Gathering up Some Threads

I had to go searching for these today for the next Aristotle post, so I thought I'd put the links all in one convenient spot.

Formal Logic, Part I

Formal Logic, Part II

Formal Logic, Part III

Aristotle's Categories

Negative Capability

More on Negative Capability

Although at this point it may not seem related: Rick Santorum on Art

Because it looks like an interesting tool: Quora.com

Anything else I should add on Aristotle or The Knowledge Problem?

How Do You Splint a Broken Paradigm?

Stories are powerful delivery systems for ways of looking at and interpreting the world. A while ago, Grim posted Terry Jones's explanation that the medievals never believed the earth was flat and that Columbus never proved it was round. What a powerful story that had been; many still believe it. Jones drew heavily on the work of Prof. Jeffrey Burton Russell, whose book Inventing the Flat Earth shattered that myth for me. But Russell went beyond a simple explanation of how the story got started and why we shouldn't believe it today. His real question was why, even though the flat earth myth was repeatedly debunked by a number of historians, it persisted for a century and a half.

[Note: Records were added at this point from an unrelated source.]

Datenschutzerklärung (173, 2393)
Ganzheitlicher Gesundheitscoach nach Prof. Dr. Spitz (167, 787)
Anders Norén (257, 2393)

Part of the answer is that it was too good a story; it fit too well with what many Americans wanted to believe. There are two aspects to that, religion and progress. From the beginning, the English colonists in the Americas were staunchly anti-Catholic. The flat earth myth catered to this by portraying the Catholic hierarchy as idiots. Similarly, from the beginning the colonists believed in progress, expansion, making things better, what some call "the improvement ethic". From that standpoint, the flat earth myth powerfully differentiated the modern man from the medieval one, not just in knowledge (we know more), but in attitude (we are open to discovery, so we can make progress; they were not, so they couldn't).  For many, of course, both of these aspects were useful in maintaining their world view. Now we know that it was all a big lie.

I was in graduate school in history when I discovered this. I started looking into other anti-religion, anti-faith stories from the past. Galileo and the Scopes Monkey Trial quickly fell; the details of both support very different conclusions than the common anti-religious stories tell. Religion vs. reason? One of the chief charges of the Renaissance humanists against the Roman Catholic Church was that it relied too much on logic. Aristotelian logic was one of the chief epistemological tools of the medieval Church for centuries. Any university-educated medieval bishop could out-logic most modern scientists, I believe. Additionally, most of the famous scientists up into the 19th century were sincerely religious: Kepler, Newton, and many others went so far as to believe science a way of learning about God and saw their scientific discoveries as evidence for God. For them, the practice of science was a religious exercise.

Learning all this initiated a paradigmatic crisis for me. The world obviously did not work the way I thought it did -- religion TOO reasoning? Science and faith supporting each other? All the stories that carried my belief in the science-religion dichotomies clearly lies? I had made some important decisions based on those myths.

It was a kind of insanity, but the evidence was all there. At some point, my world view fell off its shelf and fractured. So far, all of the king's horses and all of the king's men haven't been able to put it together again, not in any coherent form.

I tried out philosophy, but no matter what epistemology I found, it was always flawed. There are some very good systems out there, but at some point you have to step out on faith. In logic, there is that first unreasoned premise. In science, the unprovable premises of ubiquity and parsimony (not to mention scientific naturalism), and of course many scientists reject logic as a method of discovering knowledge. In religion, well, it starts for me with metaphysics.

So here I am, pondering the pieces, nursing my psychological fractures and a Bushmills, neat, wondering, what now?

I hope to flesh out the problem some more as well as make way toward some answers in future posts. Maybe you've had a similar experience, or know something that would help?